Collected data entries
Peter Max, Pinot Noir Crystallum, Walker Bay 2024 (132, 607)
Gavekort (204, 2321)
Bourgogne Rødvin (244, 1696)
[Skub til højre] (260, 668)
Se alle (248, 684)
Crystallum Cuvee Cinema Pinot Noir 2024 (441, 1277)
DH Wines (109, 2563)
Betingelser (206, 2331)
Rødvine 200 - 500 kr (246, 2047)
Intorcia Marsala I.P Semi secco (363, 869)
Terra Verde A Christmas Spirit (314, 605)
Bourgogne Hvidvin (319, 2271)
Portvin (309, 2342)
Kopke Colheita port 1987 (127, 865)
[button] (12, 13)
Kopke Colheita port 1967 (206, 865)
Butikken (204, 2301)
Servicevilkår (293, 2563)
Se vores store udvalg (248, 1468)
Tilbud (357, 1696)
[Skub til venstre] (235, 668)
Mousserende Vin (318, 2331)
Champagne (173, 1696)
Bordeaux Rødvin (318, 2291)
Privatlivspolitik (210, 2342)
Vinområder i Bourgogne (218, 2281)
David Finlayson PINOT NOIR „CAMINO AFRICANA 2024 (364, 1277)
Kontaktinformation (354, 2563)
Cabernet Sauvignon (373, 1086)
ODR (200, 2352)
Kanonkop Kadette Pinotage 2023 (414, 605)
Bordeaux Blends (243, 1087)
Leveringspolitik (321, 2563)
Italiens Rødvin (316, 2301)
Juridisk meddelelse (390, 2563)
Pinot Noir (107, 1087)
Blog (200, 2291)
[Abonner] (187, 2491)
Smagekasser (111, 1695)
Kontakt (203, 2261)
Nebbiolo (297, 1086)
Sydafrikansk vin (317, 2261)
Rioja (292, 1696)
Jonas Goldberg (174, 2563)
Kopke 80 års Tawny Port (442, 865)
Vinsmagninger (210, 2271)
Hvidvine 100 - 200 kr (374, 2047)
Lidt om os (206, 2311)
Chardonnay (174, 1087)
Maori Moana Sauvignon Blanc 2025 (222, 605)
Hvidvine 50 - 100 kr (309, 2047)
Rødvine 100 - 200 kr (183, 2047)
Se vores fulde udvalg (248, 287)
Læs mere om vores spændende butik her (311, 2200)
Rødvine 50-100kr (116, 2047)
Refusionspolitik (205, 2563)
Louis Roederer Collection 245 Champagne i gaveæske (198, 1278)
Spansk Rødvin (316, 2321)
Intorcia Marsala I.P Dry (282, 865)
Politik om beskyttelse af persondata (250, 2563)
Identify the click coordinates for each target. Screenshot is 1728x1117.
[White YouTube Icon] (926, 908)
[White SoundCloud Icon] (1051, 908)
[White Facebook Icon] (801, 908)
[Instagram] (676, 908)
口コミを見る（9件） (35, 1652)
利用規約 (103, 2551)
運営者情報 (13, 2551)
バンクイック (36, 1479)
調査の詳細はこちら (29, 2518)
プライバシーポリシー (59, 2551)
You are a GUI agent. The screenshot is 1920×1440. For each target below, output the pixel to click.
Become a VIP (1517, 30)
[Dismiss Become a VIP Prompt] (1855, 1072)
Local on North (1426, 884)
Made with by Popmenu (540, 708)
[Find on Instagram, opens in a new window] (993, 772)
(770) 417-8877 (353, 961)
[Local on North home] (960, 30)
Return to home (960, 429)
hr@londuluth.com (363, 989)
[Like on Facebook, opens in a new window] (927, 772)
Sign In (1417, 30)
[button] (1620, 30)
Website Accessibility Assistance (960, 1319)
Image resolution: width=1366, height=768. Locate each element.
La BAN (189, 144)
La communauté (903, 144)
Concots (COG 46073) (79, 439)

Your instructions
Would you please copy every line in the data that contains the word "Facebook"?

The answer
[White Facebook Icon] (801, 908)
[Like on Facebook, opens in a new window] (927, 772)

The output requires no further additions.